Как показывают эти примеры, расширение и уточнение понятия собственности происходило вынужденно, но неотвратимо, и едва ли можно считать эти процессы завершенными даже сегодня. Понятие собственности еще не имело большого значения в кочевых племенах охотников и собирателей. Если кто-то обнаруживал убежище или источник пищи, ему нужно было рассказать о находке всем остальным. Скорее всего, первыми индивидуально изготовленными долговечными инструментами владели их создатели – потому что никто, кроме них, не умел ими пользоваться (и вновь можно вспомнить о короле Артуре и Экскалибуре; Артур не создавал Экскалибур, но только ему меч был под силу). В свою очередь, индивидуальная собственность на менее долговечные вещи могла появиться только позднее, по мере того как групповая солидарность ослабевала, а отдельные индивиды получали ответственность за более мелкие группы, такие как семьи. Вероятно, потребность сохранить пригодные для обработки участки земли сделала возможным постепенный переход от групповой собственности на землю к индивидуальной.

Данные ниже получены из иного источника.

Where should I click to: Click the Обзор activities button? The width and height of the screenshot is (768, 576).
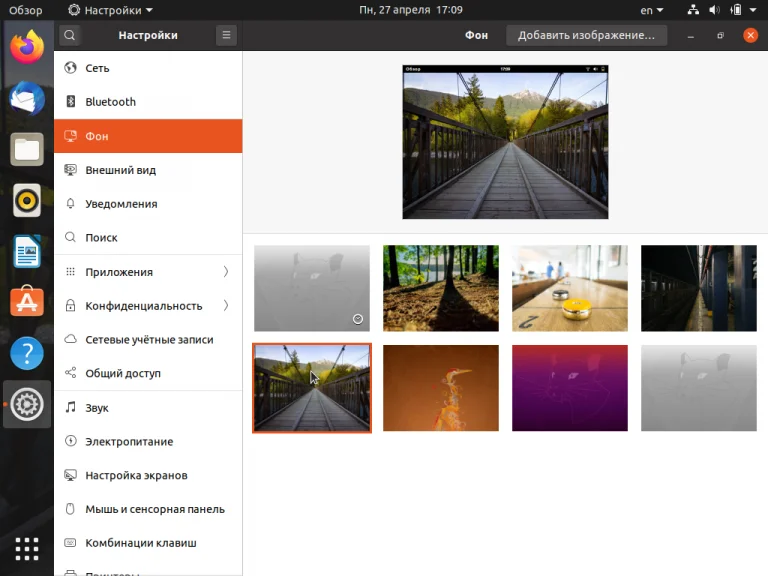coord(26,10)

Однако мало пользы строить предположения, в какой именно последовательности все это происходило, так как наверняка кочевые народы, разводившие скот, и оседлые, занимавшиеся сельским хозяйством, развивались по-разному. Ключевым моментом является то, что развитие индивидуальной собственности есть обязательное предварительное условие развития торговли и в дальнейшем – формирования более крупных, основанных на сотрудничестве структур, а также появления сигналов, которые мы называем ценами. Не столь важно, признавались ли владельцами определенных объектов отдельные лица, или большие семьи, или добровольно созданные группы людей. Гораздо важнее то, что разрешалось выбирать, кто будет определять, как использовать собственность. Должны были вырабатываться (особенно в отношении земельных участков) такие взаимоотношения, как «вертикальное» разделение прав между собственниками верхнего и нижнего уровней, или между собственниками и арендаторами, – в наши дни владение недвижимостью также предполагает использование подобных схем, и гораздо более широкое, чем позволяли примитивные представления о собственности в прошлом.
Не следует полагать, что племена были начальным звеном в процессе развития культуры; они скорее ранний продукт такого развития. «Самые ранние» сплоченные группы имели схожие обычаи и общее происхождение с другими группами либо индивидуумами, с которыми они не обязательно были знакомы (мы обсудим это в следующей главе). То есть нельзя утверждать, что племена и были первыми хранителями общих традиций, а потом уже началась культурная эволюция. Но все же – пусть медленно и вовсе не гладко, где-то одним путем, где-то другим – упорядоченное сотрудничество расширялось, а общие конкретные цели заменялись обязательными для всех, не зависящими ни от чьих стремлений абстрактными правилами поведения.
Классическое наследие европейской цивилизации
По всей видимости, именно греки (главным образом философы-стоики с их космополитическим мировоззрением) первыми сформулировали моральную традицию, которую римляне позже распространили на всю империю. Как нам уже известно (и с чем не раз еще придется столкнуться), эта традиция вызывает сильное сопротивление. В Греции ей противодействовали, конечно же, большей частью спартанцы – они яростно сопротивлялись развитию торговли, не признавали индивидуальную собственность, причем не осуждали и даже поощряли воровство. В наше время слово «спартанец» вызывает ассоциацию с образом дикаря, отвергающего цивилизацию, – сравните характерные для XVIII века суждения о спартанцах доктора Сэмюэла Джонсона в «Жизни Босуэлла» и Фридриха Шиллера в эссе «О законодательстве Ликурга и Солона» (Uber die Gesetzgebung des Lykurgos und Solon). Впрочем, уже у Платона и Аристотеля можно уловить некую ностальгию по спартанским обычаям. Суть этой ностальгии (она существует и в наши дни) – стремление к микропорядку, где все решает всеведущая власть.